Official tourist information hasn’t kept pace with the boom in global Chinese travel
For Chinese travelers, who now rank as the number one group of travelers worldwide, this is often of little help as English skills can be lacking. This particularly for the growing number of travelers from less-globalized, lower-tier cities in China.
In Malaysia, the relative success of the Chinese-language helpdesks in Kuala Lumpur entered the spotlight when two Taiwanese travelers exited the Kota Kinabalu International Airport without passing through the designated immigration checkpoint.
Supposedly, the travelers didn’t understand information and signage provided in English and Malay. Both travelers were eventually arrested and detained—not the best start to one’s vacation.
Two confused tourists were arrested and detained after accidentally avoiding to pass through an airport immigration checkpoint
But Malaysia’s Tourism and Culture Minister Datuk Mohamaddin Ketapi isn’t convinced that helpdesks would have changed anything. “Help desk in [Kuala Lumpur] we have, in Kota Kinabalu there is no need for a help desk,” he said in a so-called Ministers’ Question Time, drawing reactions from other lawmakers.
Other stakeholders are calling for Kuala Lumpur-style helpdesks to be introduced in Sabah, where Kota Kinabalu is located, to support the roughly 431,000 Chinese and 310,000 South Korean visitors to the Malaysian state.

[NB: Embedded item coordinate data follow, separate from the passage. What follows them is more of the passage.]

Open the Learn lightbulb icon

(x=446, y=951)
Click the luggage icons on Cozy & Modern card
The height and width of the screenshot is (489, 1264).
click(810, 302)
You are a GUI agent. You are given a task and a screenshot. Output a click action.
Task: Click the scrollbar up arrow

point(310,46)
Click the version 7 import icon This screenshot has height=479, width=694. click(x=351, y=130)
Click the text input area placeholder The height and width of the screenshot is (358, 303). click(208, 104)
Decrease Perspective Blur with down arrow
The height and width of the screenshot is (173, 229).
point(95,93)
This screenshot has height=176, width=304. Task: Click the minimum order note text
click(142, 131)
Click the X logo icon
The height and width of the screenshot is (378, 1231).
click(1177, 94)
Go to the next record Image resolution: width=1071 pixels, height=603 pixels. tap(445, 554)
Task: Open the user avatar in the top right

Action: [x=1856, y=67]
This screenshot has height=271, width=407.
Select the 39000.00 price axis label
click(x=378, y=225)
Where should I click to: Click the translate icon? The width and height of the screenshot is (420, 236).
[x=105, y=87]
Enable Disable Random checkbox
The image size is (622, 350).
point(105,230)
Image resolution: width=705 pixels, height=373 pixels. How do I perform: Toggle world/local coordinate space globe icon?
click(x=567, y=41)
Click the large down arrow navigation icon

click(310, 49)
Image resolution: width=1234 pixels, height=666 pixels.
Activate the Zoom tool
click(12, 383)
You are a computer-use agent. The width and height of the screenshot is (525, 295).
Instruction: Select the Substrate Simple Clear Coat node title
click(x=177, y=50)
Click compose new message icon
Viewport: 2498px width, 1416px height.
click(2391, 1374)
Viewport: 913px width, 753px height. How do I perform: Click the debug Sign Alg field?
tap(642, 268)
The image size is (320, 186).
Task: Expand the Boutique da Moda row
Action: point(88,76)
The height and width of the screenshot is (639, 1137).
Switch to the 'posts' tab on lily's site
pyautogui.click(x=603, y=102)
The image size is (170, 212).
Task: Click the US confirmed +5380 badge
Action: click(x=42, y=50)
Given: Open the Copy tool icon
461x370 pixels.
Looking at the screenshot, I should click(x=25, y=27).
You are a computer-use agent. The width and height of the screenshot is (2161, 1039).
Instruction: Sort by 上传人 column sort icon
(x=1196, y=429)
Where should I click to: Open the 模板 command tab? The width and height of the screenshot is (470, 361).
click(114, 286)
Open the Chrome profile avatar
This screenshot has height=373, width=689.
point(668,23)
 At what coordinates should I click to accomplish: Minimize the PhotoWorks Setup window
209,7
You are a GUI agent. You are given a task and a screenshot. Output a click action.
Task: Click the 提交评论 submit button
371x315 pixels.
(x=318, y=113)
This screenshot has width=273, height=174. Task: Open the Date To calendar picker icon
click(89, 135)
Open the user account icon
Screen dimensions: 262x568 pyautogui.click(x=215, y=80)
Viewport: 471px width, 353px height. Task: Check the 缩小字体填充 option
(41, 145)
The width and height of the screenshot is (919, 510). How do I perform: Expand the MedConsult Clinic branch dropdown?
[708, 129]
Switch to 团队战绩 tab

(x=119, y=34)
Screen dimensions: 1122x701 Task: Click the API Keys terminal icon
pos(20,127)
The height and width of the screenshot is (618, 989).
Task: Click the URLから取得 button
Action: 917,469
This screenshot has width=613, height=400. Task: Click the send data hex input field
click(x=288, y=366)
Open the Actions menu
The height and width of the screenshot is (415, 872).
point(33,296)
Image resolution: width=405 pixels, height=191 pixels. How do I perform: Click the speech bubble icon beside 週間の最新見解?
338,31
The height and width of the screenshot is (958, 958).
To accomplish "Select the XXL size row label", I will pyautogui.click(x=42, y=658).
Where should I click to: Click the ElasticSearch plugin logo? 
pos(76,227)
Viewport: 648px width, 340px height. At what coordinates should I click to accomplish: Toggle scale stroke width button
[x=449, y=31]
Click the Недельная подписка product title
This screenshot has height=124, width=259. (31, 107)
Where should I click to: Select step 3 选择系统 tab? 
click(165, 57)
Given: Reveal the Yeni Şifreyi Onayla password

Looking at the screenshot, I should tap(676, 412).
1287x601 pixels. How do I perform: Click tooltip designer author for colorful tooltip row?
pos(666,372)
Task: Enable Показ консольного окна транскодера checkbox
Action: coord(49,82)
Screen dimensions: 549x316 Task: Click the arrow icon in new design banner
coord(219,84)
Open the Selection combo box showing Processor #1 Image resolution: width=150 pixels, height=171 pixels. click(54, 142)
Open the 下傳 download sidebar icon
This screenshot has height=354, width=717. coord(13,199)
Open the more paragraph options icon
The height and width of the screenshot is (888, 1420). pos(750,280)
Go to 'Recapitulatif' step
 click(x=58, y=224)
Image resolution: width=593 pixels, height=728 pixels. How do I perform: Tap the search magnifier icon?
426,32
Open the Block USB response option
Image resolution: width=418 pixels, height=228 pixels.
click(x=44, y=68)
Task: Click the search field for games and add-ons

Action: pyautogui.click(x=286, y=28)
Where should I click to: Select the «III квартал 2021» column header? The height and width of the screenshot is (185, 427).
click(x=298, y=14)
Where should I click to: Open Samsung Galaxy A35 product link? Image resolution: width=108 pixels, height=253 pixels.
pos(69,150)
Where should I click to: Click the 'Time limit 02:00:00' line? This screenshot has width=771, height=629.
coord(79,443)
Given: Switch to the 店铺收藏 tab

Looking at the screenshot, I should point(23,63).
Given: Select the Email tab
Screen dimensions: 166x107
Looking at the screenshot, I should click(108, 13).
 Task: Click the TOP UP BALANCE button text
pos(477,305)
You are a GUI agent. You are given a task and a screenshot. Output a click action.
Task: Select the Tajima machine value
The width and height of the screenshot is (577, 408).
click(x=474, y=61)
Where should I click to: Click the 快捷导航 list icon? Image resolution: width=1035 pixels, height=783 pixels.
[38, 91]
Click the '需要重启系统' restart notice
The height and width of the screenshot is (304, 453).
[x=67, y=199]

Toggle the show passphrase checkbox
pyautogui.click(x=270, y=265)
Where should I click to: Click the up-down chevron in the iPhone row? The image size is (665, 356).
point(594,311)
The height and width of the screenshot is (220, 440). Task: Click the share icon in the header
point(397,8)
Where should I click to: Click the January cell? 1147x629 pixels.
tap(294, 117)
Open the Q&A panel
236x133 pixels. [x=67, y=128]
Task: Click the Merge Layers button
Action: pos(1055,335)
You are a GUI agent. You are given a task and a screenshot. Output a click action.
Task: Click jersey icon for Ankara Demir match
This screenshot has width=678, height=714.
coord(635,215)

Chinese-friendly airports are needed in cities beyond the capital of Kuala Lumpur
The concerns over how Chinese and South Korean visitors are welcomed to Malaysia are raised at a time when Malaysia is grappling with shrinking visitor numbers from many destinations and a smaller tourism budget than before.
Crucially, stakeholders see a reorientation of the Malaysian tourism industry toward longer-haul markets like China, South Korea, and Taiwan due to significantly higher growth in arrivals from these source markets.
It would then seem quite obvious that Malaysia would double down on making visitors from such markets feel better-welcomed—and less confused—at airports across the country. Airports are in many ways frontiers for Chinese tourist-oriented initiatives like Chinese mobile payments, Chinese-speaking retail staff, and (controversially) discriminatory discount policies for Chinese travelers. Why shouldn’t they also be the frontier for customer service?